I’m a little sick of people ripping on guys in this situation. It doesn’t mean he didn’t think you’re beautiful, he may well have. The point is that he felt his words were adding to the mutual enjoyment of the moment. He suspected (and for most girls, this is often correct) that a certain amount of mental connection added to your arousal, or at least, it was something that turned him on to say. Maybe he meant it, maybe he didn’t. It’s a mutually accepted non-committed fling. It’s fake by nature. He was passionate, and you enjoyed it. Isn’t that what you wanted?

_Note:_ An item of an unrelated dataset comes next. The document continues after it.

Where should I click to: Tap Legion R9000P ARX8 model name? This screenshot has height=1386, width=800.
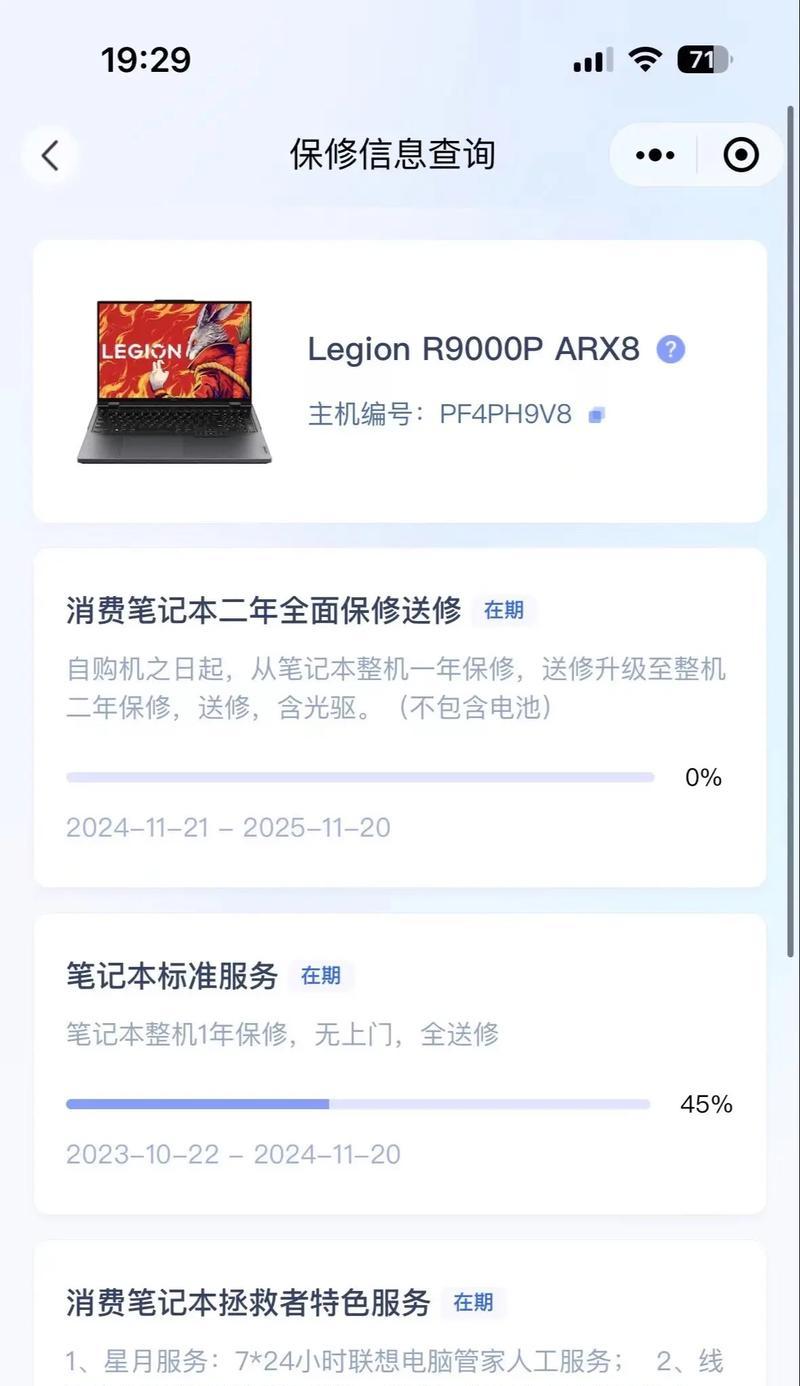point(473,350)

Why do you believe that, even if he was being sincere, that it would mean he should be interested in more than the one night stand? Some people are just passionate lovers. It’s a good thing, right? Wasn’t the moment that much more enjoyable because of it? If you’d like to pursue more, talk to him plainly and find out his feelings. If you feel that he should or shouldn’t feel one way or the other based upon the experience of a single sexual encounter, that’s your own fault.

tigerlilly2's avatar

@Smashley Again, I am sorry if it seems like I expected more, because I didn’t. We were friends and now because of that he will not speak to me. In my mind, maybe I’m odd, I do not want to be told I’m beautiful and sweet etc. when I’m having sex with someone if their intention is a drunken one-nighter. I was merely curious.

blueiiznh's avatar

Don’t take any of this wrong please. It is not intended to be harse or anything else but an attempt at paraphrasing.
So the carnal pleasure was born from drinks at a party.
Some physical need were satisfied.
What more did you expect? Was it because he said you were beautiful?
Well, you are beautiful and I understand your emotional gut-wrench. Based on his non response all I can say is…... “it’s his loss”
When he calls looking for a repeat (and i bet he does), enjoy the pleasure of ignoring him or telling him where to go.

tigerlilly2's avatar

@blueiiznh Thank you very much! No offense taken, at all. I hope my answer to @Smashley helps clarify that I wasn’t really expecting anything and since I had previously spoken to and hung out with this person, his behavior came as a sort of shock and confusion to me.

faye's avatar

If you knew each other, maybe he’s just embarrassed and could be he doesn’t remember everything. He may also be afraid you will try to turn the night into a relationship. Just talk to him one day.

DrasticDreamer's avatar

@tigerlilly2 Try to think about is this way. Most people, whether seeking relationships or one night stands, tend to go after people they think are attractive. So, for him to say you’re beautiful – even if it was just a one night stand – makes sense. He also happened to notice that you’re nice. What he said may not be the norm for one night stands, but all he was doing was complimenting you.

tigerlilly2's avatar

@DrasticDreamer Actually, that makes perfect sense! I tend to over-analyze things I guess :)

blueiiznh's avatar

@DrasticDreamer great point. @tigerlilly2 Hold on to those comments of recognition of your beauty.

Neizvestnaya's avatar

Here’s another thing to consider. Maybe since he was your friend first then he fought with his desire and curiosity about you as a sexual being versus the you he’s come to know as a friend. I’ve been in this situation and it can be awkward enough to want to avoid each other for a little bit in order to feel where things should settle. Give him a little time and he might approach you to discuss the whole thing. He might be thinking he’s ruined the entire friendship and be up in the air as to how to bring it up without hurting your feelings by making it seem like he didn’t enjoy being with you when he actually did.

sleepdoc's avatar

@Smashley I am a guy and I wasn’t ripping on guys. He said what he said and likely meant it. But he didn’t mean that he was going to continue to feel that way about the person forever.

bob_'s avatar

@marinelife And women can’t?

tigerlilly2's avatar

@bob_ you make a very good point!

bob_'s avatar

@tigerlilly2 Why, thank you XD

angelique_1's avatar

I hate it when men or women tell you all kinds of things they know you want to hear, being a sweet talker, just to get you into bed. its wrong to play with peoples feelings like that.